From: Charles Hixson (charleshixsn@earthlink.net)
Date: Sat May 10 2003 - 14:29:54 MDT
Robert J. Bradbury wrote:
>On Fri, 9 May 2003, Greg Jordan wrote:
>...
>
>
>Organic food certification is simply a way to allow small-farm and/or
>government subsidized farms (in Europe) farmers to compete against large
>farms that have mass production advantages. Its health benefits
>are marginal if any.
>
>For example -- go find some statistics that state that "organic" peanuts
>have less aflatoxin than "non-organic" peanuts. Aflatoxin is a known
>carcinogen produced by fungi that grow on peanuts -- it is known to cause
>mutations in the p53 gene that lead to cancer. The amount one ingests
>is regulated by food safety regulations -- but clearly less would be better.
>The amount one ingests has little or nothing to do with how the peanuts
>are grown and a lot to do with how they are stored.
>
>That isn't a GM/organic debate -- its a food processing (cost) debate.
>
>Robert
>
But more to the point, it's incorrectly framed. There is nothing
intrinsically wrong with GM foods just because they are GM, but any
particular modification is a new variant, and may either remove
desireable characteristics or add undesireable characteristics, as well
as the converse. And sometimes simultaneously. And this relates to all
food processing, not just to GM. To take a well documented case:
Brown rice doesn't store as well as rice that has been polished to
remove the bran. So to improve storage characteristics orientals began
polishing it. Currently this has become so common, that this is the
only kind of rice that they eat. About a century ago, however, it was
discovered that doing so removes the B vitamins that had been
traditionally present. (Nothing would eat it because it was nearly pure
starch, and dry. So anything that tried, starved to death.) So people
who were living on it started to get beriberi. It took a long time to
trace this back to the rice polishing, and until this was done the
problem couldn't be corrected. (The correction was to add back some of
what was removed...people had gotten used to only eating polished rice.)
Note that people still usually eat polished rice. But now the polished
rice has been fortified with B vitamins. There wasn't anything
intrinsically wrong with polishing the rice. But when people first
started doing it, they couldn't predict all of the side effects, so a
large number of people ended up dead and disabled. And even more were
sick and unhappy for a long time.
GM is being handled the same way. Soybeans are being modified to alter
their phytochemical balance. Good? Bad? It's a *different* food
afterwards, and it should be considered fraud to sell it as the same
thing. You can't count on the same protein balance, You can't count on
the same mineral balance. You can't count on the same taste. Etc. If
you make tofu out of it, the tofu may have *different* nutritional
characteristics. Better? Worse? I can't tell, and it may depend on
your genome/lifestyle. But you can't tell the difference by looking, so
it had *better* have a different name.
The laws are irrational wrt GM products. If peanuts were modified to
remove the allergenic propertied, you still wouldn't be able to use them
in products without the warning label "Caution: This product may
contain peanuts...", but the new plant would be a fundamentally
different plant, with different characteristics.
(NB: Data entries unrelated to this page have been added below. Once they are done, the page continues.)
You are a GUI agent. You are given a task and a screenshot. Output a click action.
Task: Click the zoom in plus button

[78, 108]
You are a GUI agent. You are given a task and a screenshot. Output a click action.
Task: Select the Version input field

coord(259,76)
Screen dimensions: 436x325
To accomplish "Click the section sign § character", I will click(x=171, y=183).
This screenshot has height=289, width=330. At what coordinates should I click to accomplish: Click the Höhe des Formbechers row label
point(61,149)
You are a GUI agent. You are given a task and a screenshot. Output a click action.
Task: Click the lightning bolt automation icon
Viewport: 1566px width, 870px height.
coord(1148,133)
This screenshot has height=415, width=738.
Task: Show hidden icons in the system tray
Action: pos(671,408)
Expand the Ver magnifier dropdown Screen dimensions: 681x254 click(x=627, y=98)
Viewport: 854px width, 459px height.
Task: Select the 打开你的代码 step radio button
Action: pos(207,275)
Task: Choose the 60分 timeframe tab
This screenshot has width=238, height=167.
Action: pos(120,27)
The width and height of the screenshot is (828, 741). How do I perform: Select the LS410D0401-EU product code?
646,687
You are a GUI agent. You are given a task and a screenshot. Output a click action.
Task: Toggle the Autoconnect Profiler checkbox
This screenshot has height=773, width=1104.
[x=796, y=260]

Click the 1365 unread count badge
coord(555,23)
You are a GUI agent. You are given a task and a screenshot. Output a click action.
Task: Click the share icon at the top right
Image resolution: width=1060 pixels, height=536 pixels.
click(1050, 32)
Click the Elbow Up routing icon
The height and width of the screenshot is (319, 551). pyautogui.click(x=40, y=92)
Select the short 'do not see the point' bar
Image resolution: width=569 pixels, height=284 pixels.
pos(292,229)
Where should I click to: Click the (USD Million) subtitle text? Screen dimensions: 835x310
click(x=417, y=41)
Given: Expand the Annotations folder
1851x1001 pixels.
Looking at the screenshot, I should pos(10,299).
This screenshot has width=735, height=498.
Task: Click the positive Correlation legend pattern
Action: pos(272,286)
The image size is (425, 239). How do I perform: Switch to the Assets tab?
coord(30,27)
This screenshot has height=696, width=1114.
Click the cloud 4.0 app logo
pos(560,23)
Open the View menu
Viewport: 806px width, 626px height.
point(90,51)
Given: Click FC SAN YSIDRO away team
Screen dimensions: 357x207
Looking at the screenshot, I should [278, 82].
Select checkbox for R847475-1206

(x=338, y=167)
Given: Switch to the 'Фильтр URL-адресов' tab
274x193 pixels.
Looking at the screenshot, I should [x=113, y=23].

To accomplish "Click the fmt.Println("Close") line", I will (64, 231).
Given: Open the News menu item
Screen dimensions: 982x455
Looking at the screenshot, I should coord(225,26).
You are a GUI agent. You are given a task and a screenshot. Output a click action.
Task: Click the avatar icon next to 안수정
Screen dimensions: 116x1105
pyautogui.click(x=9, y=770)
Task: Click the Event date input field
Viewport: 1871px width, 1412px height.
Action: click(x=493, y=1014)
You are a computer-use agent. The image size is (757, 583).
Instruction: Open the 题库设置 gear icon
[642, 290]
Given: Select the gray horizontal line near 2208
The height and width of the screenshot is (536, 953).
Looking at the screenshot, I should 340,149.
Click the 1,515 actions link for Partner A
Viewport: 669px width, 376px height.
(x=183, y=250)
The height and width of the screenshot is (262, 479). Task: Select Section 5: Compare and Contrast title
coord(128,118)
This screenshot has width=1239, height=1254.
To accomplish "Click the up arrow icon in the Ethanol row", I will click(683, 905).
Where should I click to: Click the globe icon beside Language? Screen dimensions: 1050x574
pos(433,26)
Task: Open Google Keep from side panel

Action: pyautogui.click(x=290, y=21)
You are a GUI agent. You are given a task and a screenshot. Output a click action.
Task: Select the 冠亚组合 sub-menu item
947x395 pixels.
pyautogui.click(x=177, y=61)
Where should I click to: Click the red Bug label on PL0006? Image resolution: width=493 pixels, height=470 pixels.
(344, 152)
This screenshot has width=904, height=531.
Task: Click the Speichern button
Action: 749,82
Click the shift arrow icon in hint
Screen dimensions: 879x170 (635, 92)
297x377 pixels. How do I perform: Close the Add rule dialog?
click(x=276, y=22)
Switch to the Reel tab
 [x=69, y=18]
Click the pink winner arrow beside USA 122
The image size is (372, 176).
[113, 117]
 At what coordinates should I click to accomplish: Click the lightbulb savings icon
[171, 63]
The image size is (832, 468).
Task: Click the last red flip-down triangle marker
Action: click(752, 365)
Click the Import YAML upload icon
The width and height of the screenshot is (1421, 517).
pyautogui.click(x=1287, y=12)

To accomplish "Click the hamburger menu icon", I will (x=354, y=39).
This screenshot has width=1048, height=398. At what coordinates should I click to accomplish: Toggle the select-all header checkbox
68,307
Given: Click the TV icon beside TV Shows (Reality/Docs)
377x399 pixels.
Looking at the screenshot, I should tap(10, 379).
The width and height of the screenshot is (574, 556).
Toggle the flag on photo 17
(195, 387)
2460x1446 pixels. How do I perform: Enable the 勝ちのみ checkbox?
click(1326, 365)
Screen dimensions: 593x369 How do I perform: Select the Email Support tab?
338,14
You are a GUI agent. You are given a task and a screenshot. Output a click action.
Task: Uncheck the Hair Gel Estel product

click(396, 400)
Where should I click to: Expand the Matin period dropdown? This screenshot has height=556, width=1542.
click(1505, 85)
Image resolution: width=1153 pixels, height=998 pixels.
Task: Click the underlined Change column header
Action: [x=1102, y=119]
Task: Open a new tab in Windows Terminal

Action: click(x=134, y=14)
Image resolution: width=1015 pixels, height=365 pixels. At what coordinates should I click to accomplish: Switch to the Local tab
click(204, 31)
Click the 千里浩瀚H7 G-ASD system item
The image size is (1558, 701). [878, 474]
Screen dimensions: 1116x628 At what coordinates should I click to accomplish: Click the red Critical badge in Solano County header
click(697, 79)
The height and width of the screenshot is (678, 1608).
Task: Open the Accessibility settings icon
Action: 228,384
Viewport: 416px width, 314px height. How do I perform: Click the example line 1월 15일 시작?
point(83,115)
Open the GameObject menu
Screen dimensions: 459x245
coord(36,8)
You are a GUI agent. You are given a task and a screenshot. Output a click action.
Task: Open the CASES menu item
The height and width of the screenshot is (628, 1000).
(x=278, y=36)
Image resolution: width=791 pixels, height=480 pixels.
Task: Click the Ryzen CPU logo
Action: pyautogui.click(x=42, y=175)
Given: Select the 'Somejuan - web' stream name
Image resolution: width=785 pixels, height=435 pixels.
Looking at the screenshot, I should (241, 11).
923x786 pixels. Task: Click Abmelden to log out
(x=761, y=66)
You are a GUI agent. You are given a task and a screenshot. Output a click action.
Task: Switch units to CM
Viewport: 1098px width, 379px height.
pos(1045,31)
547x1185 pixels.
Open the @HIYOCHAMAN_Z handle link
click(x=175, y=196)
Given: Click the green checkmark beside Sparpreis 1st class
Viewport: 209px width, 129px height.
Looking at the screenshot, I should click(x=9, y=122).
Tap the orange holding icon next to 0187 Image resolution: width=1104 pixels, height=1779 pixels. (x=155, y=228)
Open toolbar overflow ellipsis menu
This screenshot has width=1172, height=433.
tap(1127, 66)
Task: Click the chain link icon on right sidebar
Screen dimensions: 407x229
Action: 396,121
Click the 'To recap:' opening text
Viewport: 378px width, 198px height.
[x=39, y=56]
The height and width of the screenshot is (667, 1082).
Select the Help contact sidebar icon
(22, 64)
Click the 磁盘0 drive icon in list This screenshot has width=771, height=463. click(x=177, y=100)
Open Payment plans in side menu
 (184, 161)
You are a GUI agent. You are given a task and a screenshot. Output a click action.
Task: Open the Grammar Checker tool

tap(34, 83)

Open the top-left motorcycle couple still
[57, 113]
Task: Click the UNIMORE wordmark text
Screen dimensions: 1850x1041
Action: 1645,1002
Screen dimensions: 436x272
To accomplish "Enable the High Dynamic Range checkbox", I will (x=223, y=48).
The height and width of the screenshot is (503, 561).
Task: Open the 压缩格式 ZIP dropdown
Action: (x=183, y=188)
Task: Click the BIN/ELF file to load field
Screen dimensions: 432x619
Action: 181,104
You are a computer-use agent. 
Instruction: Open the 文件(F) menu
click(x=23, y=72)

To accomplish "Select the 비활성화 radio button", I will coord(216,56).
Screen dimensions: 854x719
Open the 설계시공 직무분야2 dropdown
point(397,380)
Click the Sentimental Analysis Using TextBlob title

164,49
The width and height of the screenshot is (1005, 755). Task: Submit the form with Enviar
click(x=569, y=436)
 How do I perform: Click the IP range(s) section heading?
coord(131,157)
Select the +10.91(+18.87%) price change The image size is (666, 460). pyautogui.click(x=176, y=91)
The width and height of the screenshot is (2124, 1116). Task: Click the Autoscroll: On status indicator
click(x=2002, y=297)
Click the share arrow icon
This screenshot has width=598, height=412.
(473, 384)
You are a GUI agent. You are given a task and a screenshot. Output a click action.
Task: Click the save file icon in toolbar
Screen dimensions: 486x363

And if soybeans are
modified to contain a less complete protein (which makes it cheaper to
grow, and gives longer storage life, perhaps) they will be a
fundamentally different plant. If you call it the same thing, some
people will end up with a protein diffency despite their best efforts.
It's irrational to ban GM foods, but it's also even more irrational to
ban the labeling of foods as GM, or even to not require it. With GM
foods, you can't depend on the standard nutritional refferences.